FUEL FILTER REPLACEMENT
- Tools Needed: New fuel filter, new fuel line washers, open end wrenches, rags, eye protection
- Time to Complete: 30 minutes
A new fuel filter can protect your engine from very costly damages, so follow the rule of thumb and replace it annually. But keep in mind that like changing brake pads, this is an advanced DIY project. Make sure you’re not in over your head before starting this one. I did it once, and did it correctly, but I definitely paid attention to every detail during the process. Dealing with fuel and fuel filters can be dangerous work if you’re not prepared. If you’re not a DIY mechanic, let a pro do this annual job for you.

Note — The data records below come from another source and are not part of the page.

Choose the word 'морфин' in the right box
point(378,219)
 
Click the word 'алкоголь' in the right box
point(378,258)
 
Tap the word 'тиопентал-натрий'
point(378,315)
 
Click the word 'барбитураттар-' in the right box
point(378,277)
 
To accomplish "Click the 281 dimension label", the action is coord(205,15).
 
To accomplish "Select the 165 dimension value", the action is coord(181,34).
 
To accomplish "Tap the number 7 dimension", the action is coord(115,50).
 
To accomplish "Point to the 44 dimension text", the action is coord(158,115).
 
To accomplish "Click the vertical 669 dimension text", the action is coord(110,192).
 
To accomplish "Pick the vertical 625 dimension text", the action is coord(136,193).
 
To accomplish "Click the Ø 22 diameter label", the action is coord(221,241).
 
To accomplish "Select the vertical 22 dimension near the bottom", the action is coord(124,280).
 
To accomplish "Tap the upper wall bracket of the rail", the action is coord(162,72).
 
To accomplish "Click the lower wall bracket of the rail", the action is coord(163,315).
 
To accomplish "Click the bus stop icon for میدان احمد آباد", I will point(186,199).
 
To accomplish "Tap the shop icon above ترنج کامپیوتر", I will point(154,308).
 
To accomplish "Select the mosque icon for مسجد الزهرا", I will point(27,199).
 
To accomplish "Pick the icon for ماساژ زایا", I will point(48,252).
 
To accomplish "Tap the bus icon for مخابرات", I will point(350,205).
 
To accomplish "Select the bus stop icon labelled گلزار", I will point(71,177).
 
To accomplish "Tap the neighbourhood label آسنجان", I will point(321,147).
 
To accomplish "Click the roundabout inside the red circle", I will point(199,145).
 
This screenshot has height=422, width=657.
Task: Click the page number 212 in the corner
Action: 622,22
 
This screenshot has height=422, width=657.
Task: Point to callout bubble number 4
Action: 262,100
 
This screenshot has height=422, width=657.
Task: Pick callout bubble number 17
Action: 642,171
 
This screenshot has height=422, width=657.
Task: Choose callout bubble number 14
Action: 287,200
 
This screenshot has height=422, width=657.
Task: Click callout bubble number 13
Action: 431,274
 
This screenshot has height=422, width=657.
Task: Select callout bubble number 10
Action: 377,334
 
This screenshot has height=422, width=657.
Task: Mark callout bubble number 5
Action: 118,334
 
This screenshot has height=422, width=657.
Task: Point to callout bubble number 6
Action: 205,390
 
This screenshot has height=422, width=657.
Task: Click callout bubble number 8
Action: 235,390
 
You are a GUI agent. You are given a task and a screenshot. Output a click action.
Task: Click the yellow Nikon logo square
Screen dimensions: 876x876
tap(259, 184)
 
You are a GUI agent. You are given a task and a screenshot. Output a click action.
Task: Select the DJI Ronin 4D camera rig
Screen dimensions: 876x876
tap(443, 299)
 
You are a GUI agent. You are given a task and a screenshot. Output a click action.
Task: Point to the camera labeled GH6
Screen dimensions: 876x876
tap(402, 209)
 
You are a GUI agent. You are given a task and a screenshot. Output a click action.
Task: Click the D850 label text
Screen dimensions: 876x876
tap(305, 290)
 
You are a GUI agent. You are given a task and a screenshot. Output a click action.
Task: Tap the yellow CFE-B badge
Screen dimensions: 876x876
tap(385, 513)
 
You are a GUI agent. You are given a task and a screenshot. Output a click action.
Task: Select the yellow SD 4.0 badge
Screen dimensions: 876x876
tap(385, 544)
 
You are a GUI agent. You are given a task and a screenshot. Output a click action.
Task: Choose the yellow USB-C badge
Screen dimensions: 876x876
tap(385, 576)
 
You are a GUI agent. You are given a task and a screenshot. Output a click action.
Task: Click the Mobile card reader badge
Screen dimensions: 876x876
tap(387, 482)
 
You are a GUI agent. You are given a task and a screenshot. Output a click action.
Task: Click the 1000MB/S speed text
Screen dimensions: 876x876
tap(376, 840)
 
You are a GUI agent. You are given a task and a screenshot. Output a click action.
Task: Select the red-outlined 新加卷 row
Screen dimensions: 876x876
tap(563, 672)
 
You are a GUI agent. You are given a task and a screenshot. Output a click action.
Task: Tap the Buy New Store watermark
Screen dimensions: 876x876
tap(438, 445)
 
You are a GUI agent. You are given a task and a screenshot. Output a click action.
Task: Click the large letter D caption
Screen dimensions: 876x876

- Most importantly, start by relieving fuel system pressure. If you don’t, the results can be explosive, to say the least. Locate the fuel pump fuse on the fuse box. If you don’t have a fuel pump fuse, find the relay that operates the fuel pump. Start your car, and with the engine running, pull the fuse or relay out. When the engine dies, you’ll know that you pulled the right one.
- Disconnect the fuel lines from the fuel filter. Find two open-end wrenches that are the correct size for your fuel filter fittings (usually you’ll need two different sizes).
- When the wrenches are in place, put a rag over the fitting to protect yourself in case there is still some pressure in the lines.
- Hold the wrench that fits on the actual filter, and turn the other wrench counter-clockwise until that bolt comes out.
- Slide the fuel line off the bolt and set the bolt aside.
- Repeat the process for the other side of the fuel filter.
- Remove the old fuel filter. Most filters are held in place by a clamp that you can release by using a flathead screwdriver. Be careful here, as the old fuel filter could still have some gas in it!
- Change the fuel filter washers, which are located on the bolts that connect the fuel lines to the fuel filter. Make sure to match the new ones up correctly.
- Install the new fuel filter, which is the opposite of the process you performed to remove the old fuel filter.
- Return the fuel pump fuse or relay before you try to start the car.
This project is another “Pro DIY” task. Dealing with the fuel system is serious business, so if you’re unfamiliar with any of these terms and don’t know where to start, just visit your mechanic for this regular service.